June 20, 2008 at 3:30 pm
While creating an Expense Request form using ASP.NET 2.0, my initial idea was to have the request info in one table, and the expense line items in a child table. The line items have these fields: Date, Description, Mileage, Type, Amount.
I thought I would be able to pass datatables from the ASP app into a stored procedure for inserting into parent/child tables with a transaction, but then I learned 2k5 SPs can't accept table parameters.
I found a suggestion to pass XML data to the stored procedure instead.... so I started thinking why not just store the line items as XML in the first place and eliminate the child table altogether?
I have not used XML in any form yet, but I am wondering if this is a good idea? What would the XML file look like?
June 23, 2008 at 5:48 am
First, putting the line items in the table as an XML object is a bad idea. There are some uses for XML data (I think), but reducing your relational data to a big character field is not one of them. It will make querying the data complicated, reduce your data integrity to hoping your application handled it correctly, and actually end up taking significantly more space.
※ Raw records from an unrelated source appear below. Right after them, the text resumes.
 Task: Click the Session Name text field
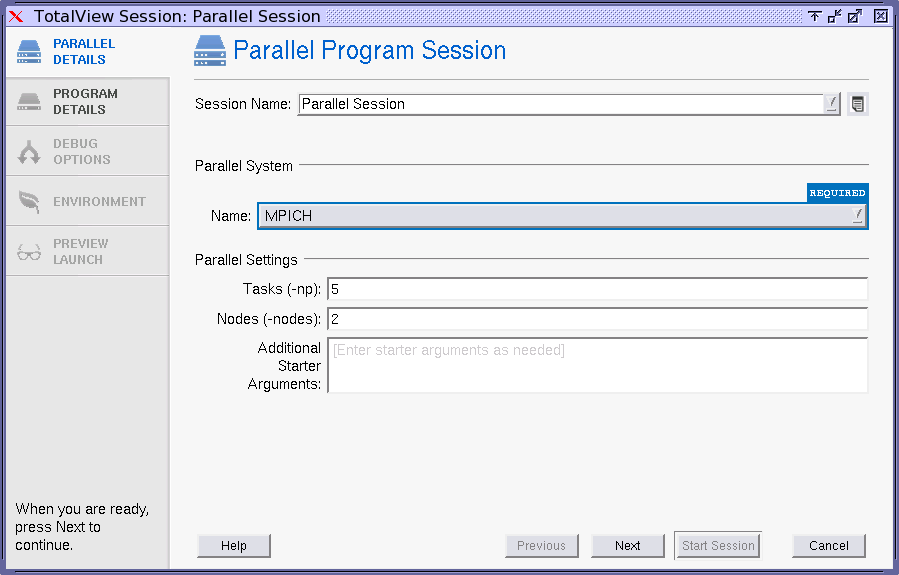pos(560,104)
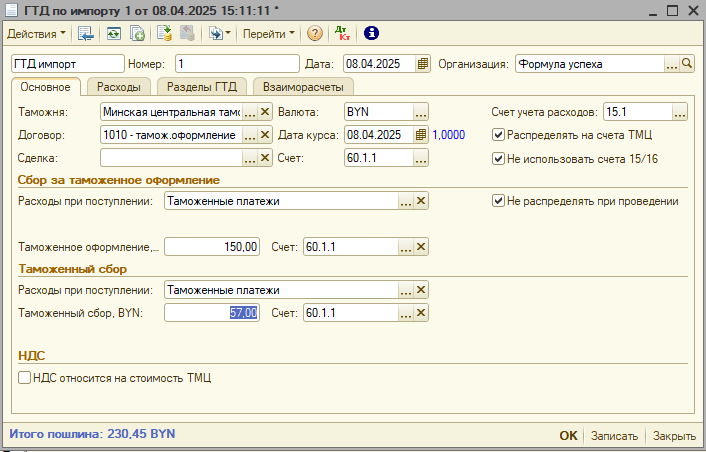The width and height of the screenshot is (706, 452).
Task: Click the Дт/Кт posting entries icon
Action: point(342,33)
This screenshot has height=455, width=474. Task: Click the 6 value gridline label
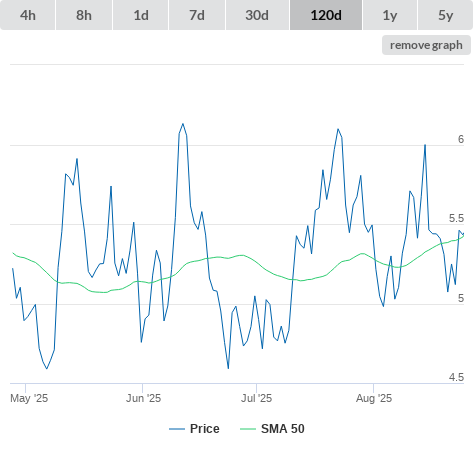[461, 139]

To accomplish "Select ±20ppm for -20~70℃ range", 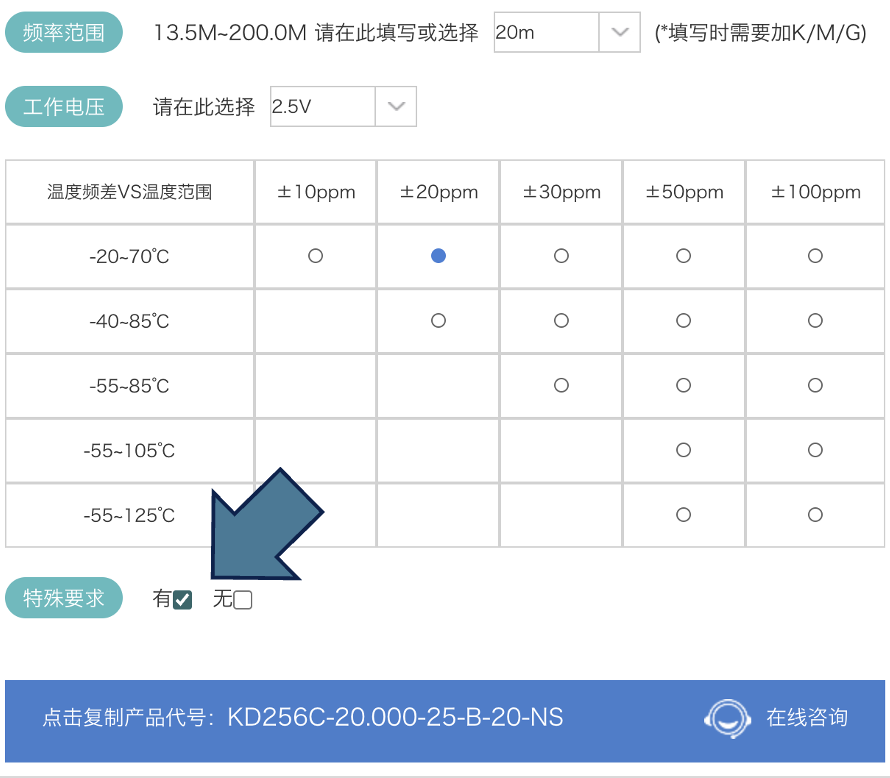I will [438, 256].
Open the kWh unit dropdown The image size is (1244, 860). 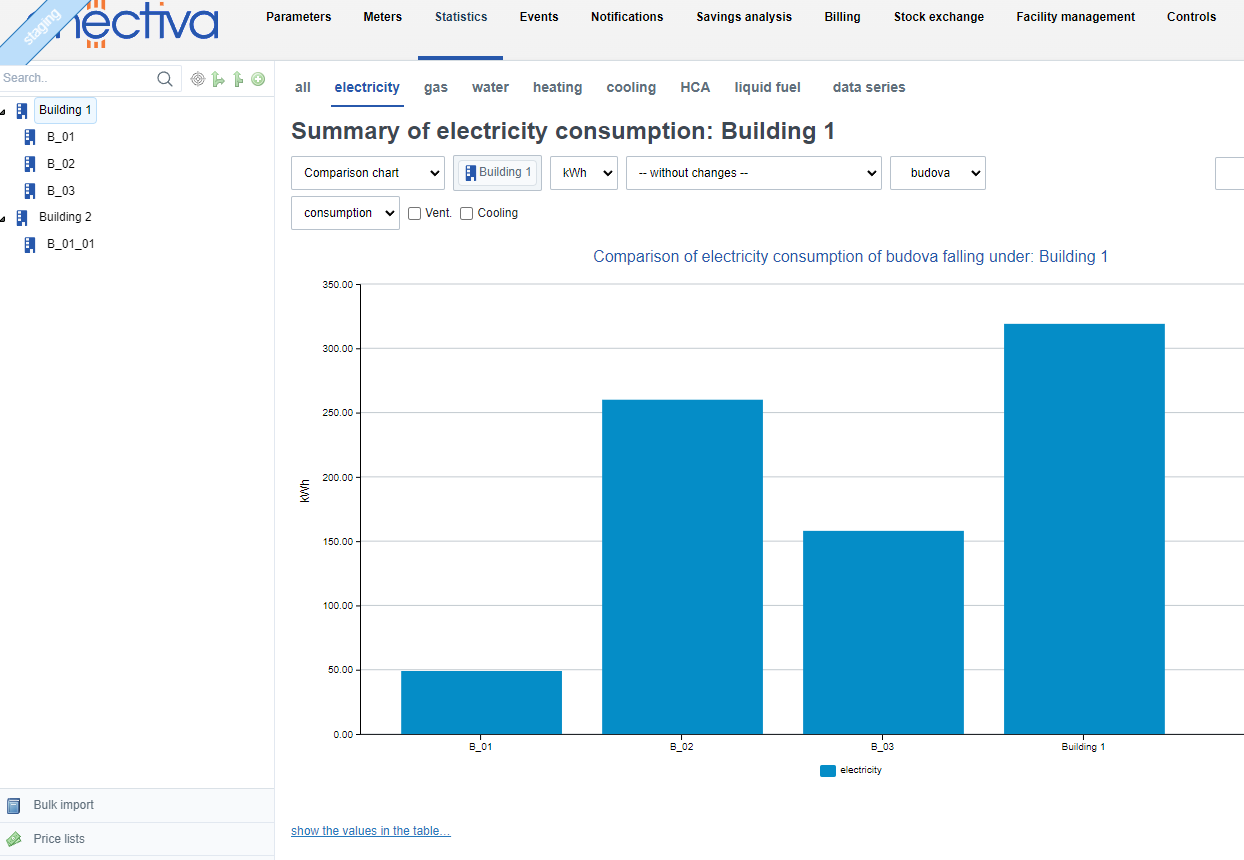[x=583, y=173]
Now, you should really be breaking up your inserts, updates, and deletes into the correct pieces. If you want to have a transaction for your insert, then start a transaction, insert the parent record, insert the child record(s), and commit the transaction. It is good to have the distinct pieces.
It can be very tempting to try to bulk things together into big strings and XML data, but it is going to hurt your performance more than it will help it. XML is big - the tags take a lot of space - so sending your data in XML is going to take more bandwidth and more time. If you don't store it as a big character field or XML field, you are also going to have to take the time to parse it back apart when it gets to the server - taking more time. You should avoid this approach if possible.
June 23, 2008 at 8:02 am
Just to take a slightly contrarian point of view.
We did a lot of testing and found, depending on the number of columns and the type of data in a table, that fewer than ~100 rows (this can vary, it's just a reasonable average) usually work best when inserted through normal transaction processing as defined above. After that, the necessary overhead of working with XML was offset by the single, neat transaction that we could achieve by using it. So, I think you can use XML to change the transactions and receive a benefit for it, but you need to test & verify that your situation is the same as ours.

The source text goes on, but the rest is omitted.